> _Problem details_:
The answer must restate the records below word for word.

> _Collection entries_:
# # # # # # #
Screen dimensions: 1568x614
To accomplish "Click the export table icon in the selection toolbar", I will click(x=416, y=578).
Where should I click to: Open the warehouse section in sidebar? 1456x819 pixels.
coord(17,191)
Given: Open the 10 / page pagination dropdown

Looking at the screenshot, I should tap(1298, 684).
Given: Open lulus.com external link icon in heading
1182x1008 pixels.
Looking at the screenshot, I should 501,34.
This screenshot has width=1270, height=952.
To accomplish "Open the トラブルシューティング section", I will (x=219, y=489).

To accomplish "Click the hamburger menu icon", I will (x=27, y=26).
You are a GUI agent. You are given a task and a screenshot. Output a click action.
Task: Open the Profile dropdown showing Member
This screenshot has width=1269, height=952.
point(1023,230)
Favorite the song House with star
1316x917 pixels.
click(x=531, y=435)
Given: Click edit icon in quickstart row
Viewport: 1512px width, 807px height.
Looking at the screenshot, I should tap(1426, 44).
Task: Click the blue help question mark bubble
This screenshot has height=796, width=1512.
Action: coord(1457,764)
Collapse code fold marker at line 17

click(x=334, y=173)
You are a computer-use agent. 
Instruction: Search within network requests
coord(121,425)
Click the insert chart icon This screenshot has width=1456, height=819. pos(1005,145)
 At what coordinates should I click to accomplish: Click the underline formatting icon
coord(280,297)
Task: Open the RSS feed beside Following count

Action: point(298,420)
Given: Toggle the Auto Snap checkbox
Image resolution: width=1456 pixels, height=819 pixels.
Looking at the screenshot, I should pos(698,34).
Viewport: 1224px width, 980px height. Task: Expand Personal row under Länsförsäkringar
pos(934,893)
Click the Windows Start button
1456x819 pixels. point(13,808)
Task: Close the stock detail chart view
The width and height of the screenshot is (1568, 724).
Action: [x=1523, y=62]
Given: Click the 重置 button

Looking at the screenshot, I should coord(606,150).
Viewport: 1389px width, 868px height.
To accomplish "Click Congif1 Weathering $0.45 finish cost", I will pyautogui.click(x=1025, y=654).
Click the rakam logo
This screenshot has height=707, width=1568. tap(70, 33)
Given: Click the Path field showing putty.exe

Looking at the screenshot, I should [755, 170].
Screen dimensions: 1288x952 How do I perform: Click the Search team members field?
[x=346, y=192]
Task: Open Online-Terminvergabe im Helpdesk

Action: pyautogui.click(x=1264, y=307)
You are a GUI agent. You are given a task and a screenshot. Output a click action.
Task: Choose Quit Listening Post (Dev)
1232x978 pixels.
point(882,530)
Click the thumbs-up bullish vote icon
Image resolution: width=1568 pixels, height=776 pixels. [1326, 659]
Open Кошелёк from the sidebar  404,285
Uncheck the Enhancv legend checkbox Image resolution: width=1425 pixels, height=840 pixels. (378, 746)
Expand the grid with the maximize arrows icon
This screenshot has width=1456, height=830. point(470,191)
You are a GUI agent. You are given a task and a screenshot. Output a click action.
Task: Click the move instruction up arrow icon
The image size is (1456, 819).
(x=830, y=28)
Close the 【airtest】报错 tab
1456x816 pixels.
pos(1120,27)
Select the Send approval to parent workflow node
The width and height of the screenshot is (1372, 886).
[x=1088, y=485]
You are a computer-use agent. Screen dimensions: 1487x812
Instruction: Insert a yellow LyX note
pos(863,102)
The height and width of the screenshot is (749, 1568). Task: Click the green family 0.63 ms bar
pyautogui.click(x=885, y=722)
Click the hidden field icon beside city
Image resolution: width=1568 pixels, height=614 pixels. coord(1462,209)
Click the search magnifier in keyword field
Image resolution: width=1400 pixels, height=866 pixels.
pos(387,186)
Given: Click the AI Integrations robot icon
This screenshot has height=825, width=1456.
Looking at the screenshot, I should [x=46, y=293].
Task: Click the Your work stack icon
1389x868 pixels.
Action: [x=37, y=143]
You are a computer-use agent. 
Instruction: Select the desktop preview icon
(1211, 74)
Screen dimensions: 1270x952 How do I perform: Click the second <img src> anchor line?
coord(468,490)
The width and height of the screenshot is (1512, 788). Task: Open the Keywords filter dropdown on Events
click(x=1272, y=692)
# # # # # # #
> _The completed task_:
Screen dimensions: 1568x614
To accomplish "Click the export table icon in the selection toolbar", I will click(x=416, y=578).
Where should I click to: Open the warehouse section in sidebar? 1456x819 pixels.
coord(17,191)
Given: Open the 10 / page pagination dropdown

Looking at the screenshot, I should tap(1298, 684).
Given: Open lulus.com external link icon in heading
1182x1008 pixels.
Looking at the screenshot, I should 501,34.
This screenshot has width=1270, height=952.
To accomplish "Open the トラブルシューティング section", I will (x=219, y=489).

To accomplish "Click the hamburger menu icon", I will (x=27, y=26).
You are a GUI agent. You are given a task and a screenshot. Output a click action.
Task: Open the Profile dropdown showing Member
This screenshot has width=1269, height=952.
point(1023,230)
Favorite the song House with star
1316x917 pixels.
click(x=531, y=435)
Given: Click edit icon in quickstart row
Viewport: 1512px width, 807px height.
Looking at the screenshot, I should tap(1426, 44).
Task: Click the blue help question mark bubble
This screenshot has height=796, width=1512.
Action: coord(1457,764)
Collapse code fold marker at line 17

click(x=334, y=173)
You are a computer-use agent. 
Instruction: Search within network requests
coord(121,425)
Click the insert chart icon This screenshot has width=1456, height=819. pos(1005,145)
 At what coordinates should I click to accomplish: Click the underline formatting icon
coord(280,297)
Task: Open the RSS feed beside Following count

Action: point(298,420)
Given: Toggle the Auto Snap checkbox
Image resolution: width=1456 pixels, height=819 pixels.
Looking at the screenshot, I should pos(698,34).
Viewport: 1224px width, 980px height. Task: Expand Personal row under Länsförsäkringar
pos(934,893)
Click the Windows Start button
1456x819 pixels. point(13,808)
Task: Close the stock detail chart view
The width and height of the screenshot is (1568, 724).
Action: [x=1523, y=62]
Given: Click the 重置 button

Looking at the screenshot, I should coord(606,150).
Viewport: 1389px width, 868px height.
To accomplish "Click Congif1 Weathering $0.45 finish cost", I will pyautogui.click(x=1025, y=654).
Click the rakam logo
This screenshot has height=707, width=1568. tap(70, 33)
Given: Click the Path field showing putty.exe

Looking at the screenshot, I should [755, 170].
Screen dimensions: 1288x952 How do I perform: Click the Search team members field?
[x=346, y=192]
Task: Open Online-Terminvergabe im Helpdesk

Action: pyautogui.click(x=1264, y=307)
You are a GUI agent. You are given a task and a screenshot. Output a click action.
Task: Choose Quit Listening Post (Dev)
1232x978 pixels.
point(882,530)
Click the thumbs-up bullish vote icon
Image resolution: width=1568 pixels, height=776 pixels. [1326, 659]
Open Кошелёк from the sidebar  404,285
Uncheck the Enhancv legend checkbox Image resolution: width=1425 pixels, height=840 pixels. (378, 746)
Expand the grid with the maximize arrows icon
This screenshot has width=1456, height=830. point(470,191)
You are a GUI agent. You are given a task and a screenshot. Output a click action.
Task: Click the move instruction up arrow icon
The image size is (1456, 819).
(x=830, y=28)
Close the 【airtest】报错 tab
1456x816 pixels.
pos(1120,27)
Select the Send approval to parent workflow node
The width and height of the screenshot is (1372, 886).
[x=1088, y=485]
You are a computer-use agent. Screen dimensions: 1487x812
Instruction: Insert a yellow LyX note
pos(863,102)
The height and width of the screenshot is (749, 1568). Task: Click the green family 0.63 ms bar
pyautogui.click(x=885, y=722)
Click the hidden field icon beside city
Image resolution: width=1568 pixels, height=614 pixels. coord(1462,209)
Click the search magnifier in keyword field
Image resolution: width=1400 pixels, height=866 pixels.
pos(387,186)
Given: Click the AI Integrations robot icon
This screenshot has height=825, width=1456.
Looking at the screenshot, I should [x=46, y=293].
Task: Click the Your work stack icon
1389x868 pixels.
Action: [x=37, y=143]
You are a computer-use agent. 
Instruction: Select the desktop preview icon
(1211, 74)
Screen dimensions: 1270x952 How do I perform: Click the second <img src> anchor line?
coord(468,490)
The width and height of the screenshot is (1512, 788). Task: Open the Keywords filter dropdown on Events
click(x=1272, y=692)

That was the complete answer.